▸ **Задание 1**
Перепишите из страницы о книге «Письма» Екатерины Сиенской отрывок между «Письма - Екатерина» и «ПИСЬМО 1 (185)», включая оба этих места.
▸ **Задание 2**
Продолжите страницу о книге «Письма» Екатерины Сиенской с того места, на котором она заканчивается.

▸ **Текст**
┌──

Письма - Екатерина Сиенская
- Категория: Европейская старинная литература / Прочая религиозная литература
- Название: Письма
- Автор: Екатерина Сиенская
Шрифт:
Интервал:
Закладка:
Екатерина Сиенская
Письма
Издание подготовила А.В. ТОПОРОВА
Святая Екатерина Сиенская. Фреска. Художник Андреа ди Ванни (1332—1414). Ок. 1400. Собор Св. Доминика (Сан-Доменико) (Сиена, Италия).
ПИСЬМА
I. ПИСЬМА ПОНТИФИКАМ
ПИСЬМО 1 (185)

└──

▸ **Записи**
┌──

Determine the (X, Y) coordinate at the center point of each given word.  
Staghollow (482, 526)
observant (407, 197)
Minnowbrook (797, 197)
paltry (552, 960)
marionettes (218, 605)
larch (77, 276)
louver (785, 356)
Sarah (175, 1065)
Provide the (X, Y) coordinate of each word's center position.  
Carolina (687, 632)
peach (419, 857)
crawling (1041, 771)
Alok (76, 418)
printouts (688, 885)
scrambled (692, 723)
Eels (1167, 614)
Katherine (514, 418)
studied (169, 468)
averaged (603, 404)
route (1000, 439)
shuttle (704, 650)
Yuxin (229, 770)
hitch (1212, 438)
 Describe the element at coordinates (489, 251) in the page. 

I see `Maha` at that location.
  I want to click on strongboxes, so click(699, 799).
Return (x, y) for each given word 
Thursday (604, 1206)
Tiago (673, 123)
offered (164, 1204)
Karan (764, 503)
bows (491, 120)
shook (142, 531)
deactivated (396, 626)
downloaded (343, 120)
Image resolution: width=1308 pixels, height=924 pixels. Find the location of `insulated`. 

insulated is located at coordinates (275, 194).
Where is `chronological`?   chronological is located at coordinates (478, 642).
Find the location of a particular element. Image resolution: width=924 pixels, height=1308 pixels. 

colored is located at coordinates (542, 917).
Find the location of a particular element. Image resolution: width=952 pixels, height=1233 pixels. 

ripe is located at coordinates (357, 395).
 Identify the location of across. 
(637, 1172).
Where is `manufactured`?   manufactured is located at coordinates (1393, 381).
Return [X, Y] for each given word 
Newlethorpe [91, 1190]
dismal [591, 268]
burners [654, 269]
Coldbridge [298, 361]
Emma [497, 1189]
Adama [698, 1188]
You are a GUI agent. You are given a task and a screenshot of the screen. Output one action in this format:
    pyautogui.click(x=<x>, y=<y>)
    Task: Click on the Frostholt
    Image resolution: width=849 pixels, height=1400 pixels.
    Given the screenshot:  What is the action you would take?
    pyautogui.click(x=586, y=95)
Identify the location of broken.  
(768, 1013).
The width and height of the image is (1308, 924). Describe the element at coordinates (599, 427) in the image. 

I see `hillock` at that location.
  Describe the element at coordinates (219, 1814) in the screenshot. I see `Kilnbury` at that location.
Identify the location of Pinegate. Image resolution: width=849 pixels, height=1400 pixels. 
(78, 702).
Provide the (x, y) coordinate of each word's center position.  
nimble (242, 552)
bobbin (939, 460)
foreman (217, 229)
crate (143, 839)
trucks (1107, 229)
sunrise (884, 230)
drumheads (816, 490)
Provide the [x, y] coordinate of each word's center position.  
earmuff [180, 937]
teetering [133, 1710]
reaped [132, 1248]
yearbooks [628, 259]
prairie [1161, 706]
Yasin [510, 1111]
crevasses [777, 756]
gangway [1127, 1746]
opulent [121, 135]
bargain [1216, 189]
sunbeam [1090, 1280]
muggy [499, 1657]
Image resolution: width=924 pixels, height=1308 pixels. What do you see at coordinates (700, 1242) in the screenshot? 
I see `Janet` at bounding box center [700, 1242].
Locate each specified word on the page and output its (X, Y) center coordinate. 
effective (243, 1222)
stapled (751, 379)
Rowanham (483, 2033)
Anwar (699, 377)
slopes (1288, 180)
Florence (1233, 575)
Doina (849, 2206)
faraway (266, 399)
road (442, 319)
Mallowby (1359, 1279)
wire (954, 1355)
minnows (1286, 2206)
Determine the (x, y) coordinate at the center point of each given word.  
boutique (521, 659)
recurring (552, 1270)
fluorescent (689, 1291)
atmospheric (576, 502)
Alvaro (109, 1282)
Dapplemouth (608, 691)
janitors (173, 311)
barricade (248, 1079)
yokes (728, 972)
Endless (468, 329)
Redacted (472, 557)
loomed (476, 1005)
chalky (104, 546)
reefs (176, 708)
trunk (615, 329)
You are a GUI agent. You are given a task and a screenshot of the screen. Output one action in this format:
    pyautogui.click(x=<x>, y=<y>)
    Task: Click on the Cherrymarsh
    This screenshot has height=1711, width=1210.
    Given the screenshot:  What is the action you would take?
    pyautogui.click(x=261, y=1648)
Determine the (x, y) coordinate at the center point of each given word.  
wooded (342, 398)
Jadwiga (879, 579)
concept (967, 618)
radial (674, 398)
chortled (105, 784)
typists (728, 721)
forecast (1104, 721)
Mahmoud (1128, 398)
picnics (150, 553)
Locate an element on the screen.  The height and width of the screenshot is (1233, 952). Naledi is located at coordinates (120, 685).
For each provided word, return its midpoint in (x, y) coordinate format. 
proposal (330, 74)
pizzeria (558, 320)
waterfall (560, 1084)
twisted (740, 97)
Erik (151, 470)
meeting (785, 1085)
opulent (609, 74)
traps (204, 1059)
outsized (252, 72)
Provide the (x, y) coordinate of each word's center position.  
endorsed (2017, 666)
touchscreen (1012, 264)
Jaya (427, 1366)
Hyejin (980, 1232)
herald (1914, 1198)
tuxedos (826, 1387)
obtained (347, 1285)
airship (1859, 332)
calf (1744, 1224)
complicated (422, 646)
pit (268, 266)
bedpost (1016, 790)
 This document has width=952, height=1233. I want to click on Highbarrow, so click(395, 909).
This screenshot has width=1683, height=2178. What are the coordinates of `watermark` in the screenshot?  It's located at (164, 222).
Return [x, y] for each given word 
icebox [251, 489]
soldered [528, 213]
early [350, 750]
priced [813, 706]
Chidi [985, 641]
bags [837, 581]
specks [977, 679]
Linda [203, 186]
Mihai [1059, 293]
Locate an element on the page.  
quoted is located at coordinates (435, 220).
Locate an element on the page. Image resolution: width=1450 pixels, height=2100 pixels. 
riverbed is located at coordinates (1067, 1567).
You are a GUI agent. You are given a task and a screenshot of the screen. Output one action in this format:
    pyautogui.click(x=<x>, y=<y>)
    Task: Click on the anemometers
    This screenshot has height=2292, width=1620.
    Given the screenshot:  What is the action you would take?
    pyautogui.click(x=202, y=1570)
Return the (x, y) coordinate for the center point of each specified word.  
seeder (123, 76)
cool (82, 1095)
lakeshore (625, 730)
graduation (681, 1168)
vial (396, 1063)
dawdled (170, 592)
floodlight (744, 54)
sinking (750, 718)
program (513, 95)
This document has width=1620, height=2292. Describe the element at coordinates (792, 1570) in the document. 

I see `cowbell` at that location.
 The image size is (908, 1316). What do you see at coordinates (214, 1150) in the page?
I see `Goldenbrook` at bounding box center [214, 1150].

└──

▸ **Итоговый ответ 1**
Письма - Екатерина Сиенская
- Категория: Европейская старинная литература / Прочая религиозная литература
- Название: Письма
- Автор: Екатерина Сиенская
Шрифт:
Интервал:
Закладка:
Екатерина Сиенская
Письма
Издание подготовила А.В. ТОПОРОВА
Святая Екатерина Сиенская. Фреска. Художник Андреа ди Ванни (1332—1414). Ок. 1400. Собор Св. Доминика (Сан-Доменико) (Сиена, Италия).
ПИСЬМА
I. ПИСЬМА ПОНТИФИКАМ
ПИСЬМО 1 (185)

▸ **Итоговый ответ 2**
Григорию XI[1]
Во имя распятого Иисуса Христа и сладчайшей Марии. Достопочтеннейший и дражайший отец наш во Иисусе Христе! Недостойная, убогая, несчастная дочь Ваша Екатерина, слуга и раба слуг Христовых, пишет Вам в Его драгоценной крови, желая видеть Вас плодоносящим древом, изобилующим сладкими и нежными плодами и посаженным в плодородную почву (ибо будь оно не в земле, то засохло бы и не принесло плода), а именно в почву истинного самопознания. Ибо душа, познавшая себя, смиряется, так как не видит ничего, чем можно было бы гордиться, взращивает внутри сладкий плод горячей любви, ощущая безграничное милосердие Божие, и, зная, что в ней самой нет жизни, ту жизнь, которую имеет, приписывает Сущему[2]. И тогда душа оказывается вынуждена любить то, что любит Бог, и ненавидеть то, что Он ненавидит.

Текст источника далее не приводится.